8 Mart 1857’de New York’taki bir dokuma fabrikasında çalışan 40 bin işçi kadının, hak arayışı nedeni ile yaptıkları grev sırasında 100 işçi kadının, çıkan yangında can vermeleri sonrası,1910 yılında Clara Zetkin’in Danimarka’da, bu günün,”Dünya Emekçi Kadınlar Günü “ olması önerisi kabul görüyor. 1957’de de Birleşmiş Milletler bu günü kabul ediyor.

O günden beridir, kadın hakları ve toplumda kadının konumu ile ilgili çalışmalar yapılagelmekte.
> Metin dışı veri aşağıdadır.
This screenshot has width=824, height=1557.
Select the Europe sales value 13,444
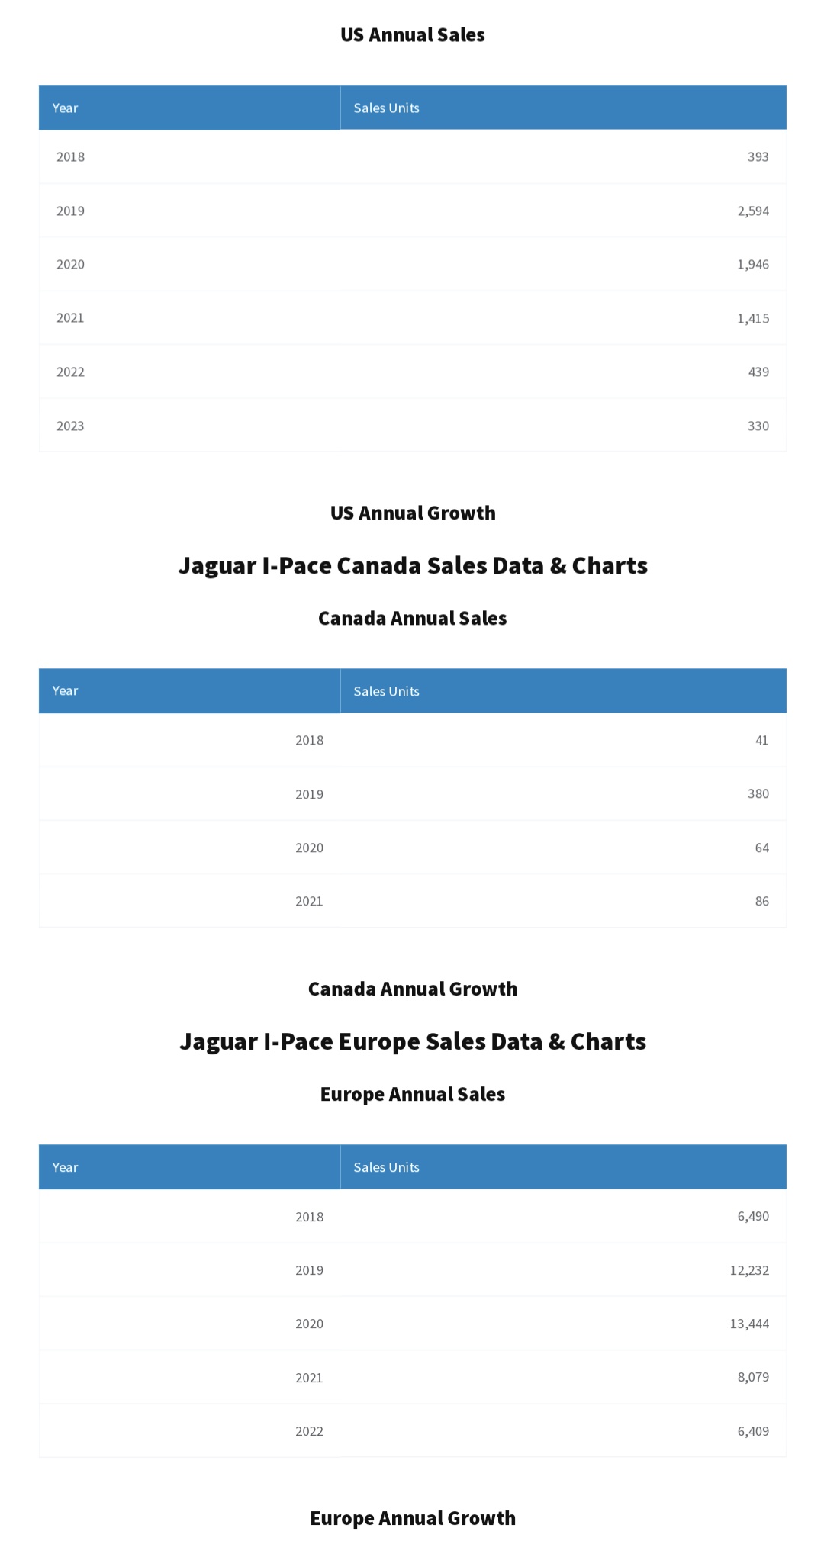748,1324
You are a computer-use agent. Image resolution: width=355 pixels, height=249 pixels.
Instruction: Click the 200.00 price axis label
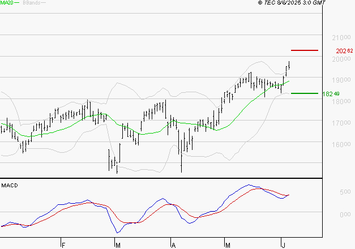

Ne kadar mesafe kat edildiği ise ortada. Hele de ülkemizde. Durum daha da kötü yönde gelişti. Erkek egemen toplumumuzda özellikle 12 senedir, iktidardakiler, zihniyetleri ile kadını ikinci sınıf konuma oturttukları için, durum gittikçe vahimleşti.

Üniversitelerde, lise ve ortaokullarda, mecliste, tüm kamusal alanlarda, kadının türbanı serbest bırakılıp, hükümet tarafından özgürlük imiş gibi sunulsa da, tam tersine, kadının, sosyal yaşamdan çekilmesi, aşağılanması idi aslında amaçlanan.

Her fırsatta, kadının çalışma hayatından çekilip, evde oturup, ev işleri, eşi ve çocukları ile ilgilenmesinin asli görevi olduğu işlenmekte, dile getirilmekte.

İktidardakiler bu görüşte olup, yandaşları da bu görüşleri pompalayınca,4+4+4 eğitim sistemi ile uzun vadede de bunun sağlanması amaçlanınca, kadının ikinci sınıf konumu iyice sağlamlaştırıldı.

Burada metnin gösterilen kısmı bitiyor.